Information given below:

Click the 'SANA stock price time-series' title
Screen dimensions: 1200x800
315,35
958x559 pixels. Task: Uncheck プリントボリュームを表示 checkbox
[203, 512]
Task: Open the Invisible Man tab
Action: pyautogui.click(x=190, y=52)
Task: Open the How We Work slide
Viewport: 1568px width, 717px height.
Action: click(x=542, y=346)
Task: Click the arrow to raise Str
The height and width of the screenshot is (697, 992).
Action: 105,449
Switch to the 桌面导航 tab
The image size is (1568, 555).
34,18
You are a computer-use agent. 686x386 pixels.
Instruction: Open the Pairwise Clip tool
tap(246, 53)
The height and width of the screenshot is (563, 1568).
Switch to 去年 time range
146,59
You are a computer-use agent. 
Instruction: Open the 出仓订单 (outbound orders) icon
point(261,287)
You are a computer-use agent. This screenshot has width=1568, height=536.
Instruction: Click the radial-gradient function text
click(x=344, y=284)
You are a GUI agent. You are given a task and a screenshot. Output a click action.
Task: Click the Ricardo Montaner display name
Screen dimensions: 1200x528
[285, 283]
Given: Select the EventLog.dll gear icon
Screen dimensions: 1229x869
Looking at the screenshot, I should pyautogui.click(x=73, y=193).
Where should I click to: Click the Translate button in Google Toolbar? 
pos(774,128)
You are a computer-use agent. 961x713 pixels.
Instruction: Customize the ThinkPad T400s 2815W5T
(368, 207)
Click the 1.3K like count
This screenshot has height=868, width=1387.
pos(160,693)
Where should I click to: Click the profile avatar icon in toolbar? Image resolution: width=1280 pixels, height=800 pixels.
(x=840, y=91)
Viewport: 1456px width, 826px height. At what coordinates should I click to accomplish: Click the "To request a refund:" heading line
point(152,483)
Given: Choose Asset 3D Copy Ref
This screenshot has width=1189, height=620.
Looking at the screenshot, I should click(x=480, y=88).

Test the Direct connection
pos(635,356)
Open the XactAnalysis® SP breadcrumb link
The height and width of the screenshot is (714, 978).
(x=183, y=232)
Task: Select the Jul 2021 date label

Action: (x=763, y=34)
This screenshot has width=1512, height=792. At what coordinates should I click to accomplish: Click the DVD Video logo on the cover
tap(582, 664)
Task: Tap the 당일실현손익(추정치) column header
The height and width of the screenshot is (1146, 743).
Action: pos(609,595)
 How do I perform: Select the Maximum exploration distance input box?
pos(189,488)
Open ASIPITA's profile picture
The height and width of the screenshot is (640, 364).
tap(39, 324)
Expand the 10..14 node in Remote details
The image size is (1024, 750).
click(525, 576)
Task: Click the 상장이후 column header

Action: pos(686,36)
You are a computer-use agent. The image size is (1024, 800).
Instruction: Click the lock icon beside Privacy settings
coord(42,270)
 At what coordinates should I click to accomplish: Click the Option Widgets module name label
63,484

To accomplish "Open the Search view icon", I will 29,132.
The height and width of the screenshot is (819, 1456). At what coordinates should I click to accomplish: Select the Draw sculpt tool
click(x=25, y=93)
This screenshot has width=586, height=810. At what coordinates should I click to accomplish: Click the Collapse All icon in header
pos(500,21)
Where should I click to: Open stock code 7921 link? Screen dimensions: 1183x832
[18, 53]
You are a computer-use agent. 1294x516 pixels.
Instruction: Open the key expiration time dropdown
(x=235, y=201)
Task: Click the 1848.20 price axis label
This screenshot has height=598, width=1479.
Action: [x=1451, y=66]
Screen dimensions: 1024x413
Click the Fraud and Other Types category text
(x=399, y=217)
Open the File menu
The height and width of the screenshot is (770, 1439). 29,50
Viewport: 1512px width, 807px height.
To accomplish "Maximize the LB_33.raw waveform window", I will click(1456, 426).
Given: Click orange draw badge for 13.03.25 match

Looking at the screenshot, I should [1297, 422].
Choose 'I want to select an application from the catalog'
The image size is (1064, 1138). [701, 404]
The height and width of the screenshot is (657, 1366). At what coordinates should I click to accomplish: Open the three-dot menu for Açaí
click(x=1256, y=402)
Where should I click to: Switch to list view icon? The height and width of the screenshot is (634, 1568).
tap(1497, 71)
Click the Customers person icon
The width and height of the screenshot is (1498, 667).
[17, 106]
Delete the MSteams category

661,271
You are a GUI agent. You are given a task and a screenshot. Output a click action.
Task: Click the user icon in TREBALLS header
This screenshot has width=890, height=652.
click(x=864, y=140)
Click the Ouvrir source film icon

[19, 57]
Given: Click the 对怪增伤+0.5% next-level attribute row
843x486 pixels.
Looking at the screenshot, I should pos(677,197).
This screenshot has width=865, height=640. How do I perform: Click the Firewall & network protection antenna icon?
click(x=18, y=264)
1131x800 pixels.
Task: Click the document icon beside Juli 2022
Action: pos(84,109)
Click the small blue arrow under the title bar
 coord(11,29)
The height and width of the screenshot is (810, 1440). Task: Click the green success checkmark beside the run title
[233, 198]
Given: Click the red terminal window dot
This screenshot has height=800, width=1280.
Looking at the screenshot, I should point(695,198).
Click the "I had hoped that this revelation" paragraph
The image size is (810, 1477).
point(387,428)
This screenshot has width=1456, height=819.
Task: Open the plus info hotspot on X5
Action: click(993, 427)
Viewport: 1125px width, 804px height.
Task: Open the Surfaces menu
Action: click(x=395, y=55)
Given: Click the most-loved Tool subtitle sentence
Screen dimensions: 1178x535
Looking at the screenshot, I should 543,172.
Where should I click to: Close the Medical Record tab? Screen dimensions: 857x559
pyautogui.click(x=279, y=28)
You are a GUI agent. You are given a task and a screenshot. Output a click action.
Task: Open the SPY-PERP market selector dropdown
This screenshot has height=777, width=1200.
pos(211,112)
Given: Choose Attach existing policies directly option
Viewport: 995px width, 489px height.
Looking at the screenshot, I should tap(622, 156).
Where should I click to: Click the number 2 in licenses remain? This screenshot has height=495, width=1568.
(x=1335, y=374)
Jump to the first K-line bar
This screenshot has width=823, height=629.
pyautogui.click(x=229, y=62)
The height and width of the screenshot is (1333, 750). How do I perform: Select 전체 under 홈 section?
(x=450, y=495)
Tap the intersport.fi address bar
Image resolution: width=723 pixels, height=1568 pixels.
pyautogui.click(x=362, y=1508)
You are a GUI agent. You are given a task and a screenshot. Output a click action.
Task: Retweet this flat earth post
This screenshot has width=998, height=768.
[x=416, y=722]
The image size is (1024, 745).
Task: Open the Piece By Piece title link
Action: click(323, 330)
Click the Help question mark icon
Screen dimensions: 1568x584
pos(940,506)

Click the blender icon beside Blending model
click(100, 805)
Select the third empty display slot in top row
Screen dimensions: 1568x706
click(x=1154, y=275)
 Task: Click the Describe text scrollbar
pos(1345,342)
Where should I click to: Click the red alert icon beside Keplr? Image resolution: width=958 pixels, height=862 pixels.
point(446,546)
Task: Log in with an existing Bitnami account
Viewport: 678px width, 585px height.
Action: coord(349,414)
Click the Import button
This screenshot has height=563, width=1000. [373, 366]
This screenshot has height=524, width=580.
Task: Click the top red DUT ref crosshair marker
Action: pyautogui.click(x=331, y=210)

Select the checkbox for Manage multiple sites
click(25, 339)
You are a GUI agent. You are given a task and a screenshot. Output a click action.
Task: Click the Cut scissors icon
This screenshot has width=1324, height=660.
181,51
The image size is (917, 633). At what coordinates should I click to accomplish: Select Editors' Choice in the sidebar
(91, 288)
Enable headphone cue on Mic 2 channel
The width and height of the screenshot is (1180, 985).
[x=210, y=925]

End of Information given.

- Exercise details
Take exactly the lines from the one containing "Task: Log in with an existing Bitnami account" through the one containing "Enable headphone cue on Mic 2 channel" in the data above, and output them with nothing added.

- Solution to this exercise
Task: Log in with an existing Bitnami account
Viewport: 678px width, 585px height.
Action: coord(349,414)
Click the Import button
This screenshot has height=563, width=1000. [373, 366]
This screenshot has height=524, width=580.
Task: Click the top red DUT ref crosshair marker
Action: pyautogui.click(x=331, y=210)

Select the checkbox for Manage multiple sites
click(25, 339)
You are a GUI agent. You are given a task and a screenshot. Output a click action.
Task: Click the Cut scissors icon
This screenshot has width=1324, height=660.
181,51
The image size is (917, 633). At what coordinates should I click to accomplish: Select Editors' Choice in the sidebar
(91, 288)
Enable headphone cue on Mic 2 channel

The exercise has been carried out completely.